◆ Work instructions: Give back every record below word for word, with the pictures omitted.

Source data

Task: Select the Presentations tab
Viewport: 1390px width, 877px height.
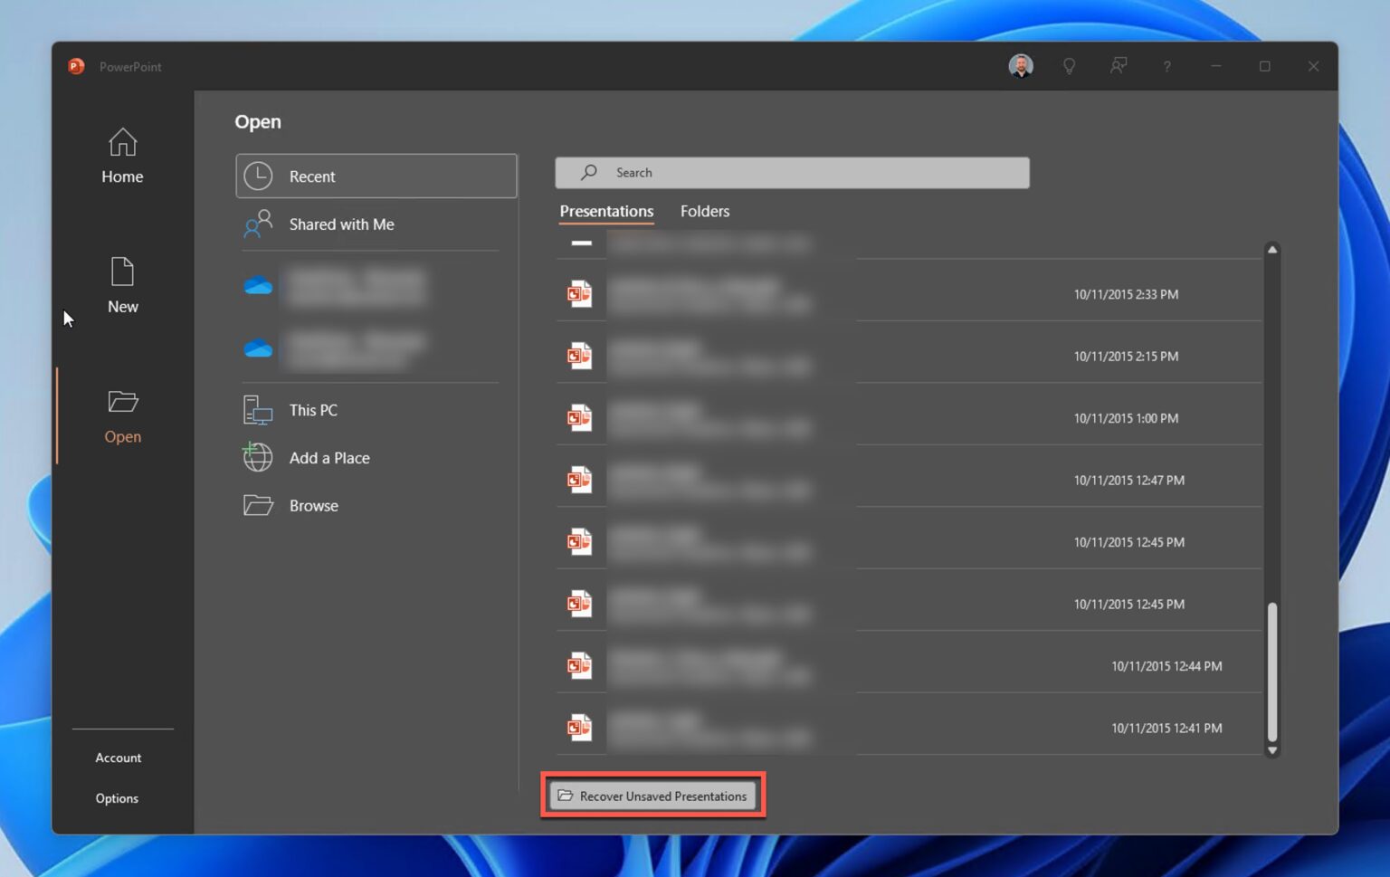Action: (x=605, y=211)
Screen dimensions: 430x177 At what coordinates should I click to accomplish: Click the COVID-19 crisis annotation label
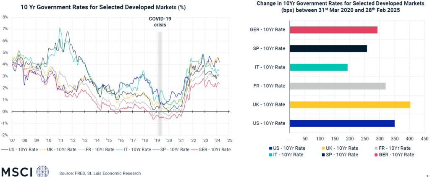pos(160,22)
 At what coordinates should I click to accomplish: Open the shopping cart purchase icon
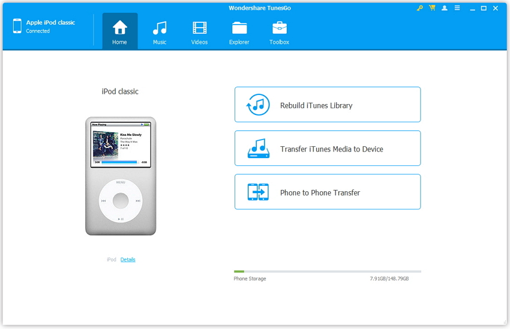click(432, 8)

◆ Answer to this task:
Task: Select the Presentations tab
Viewport: 1390px width, 877px height.
Action: (x=605, y=211)
Screen dimensions: 430x177 At what coordinates should I click to accomplish: Click the COVID-19 crisis annotation label
pos(160,22)
 At what coordinates should I click to accomplish: Open the shopping cart purchase icon
click(432, 8)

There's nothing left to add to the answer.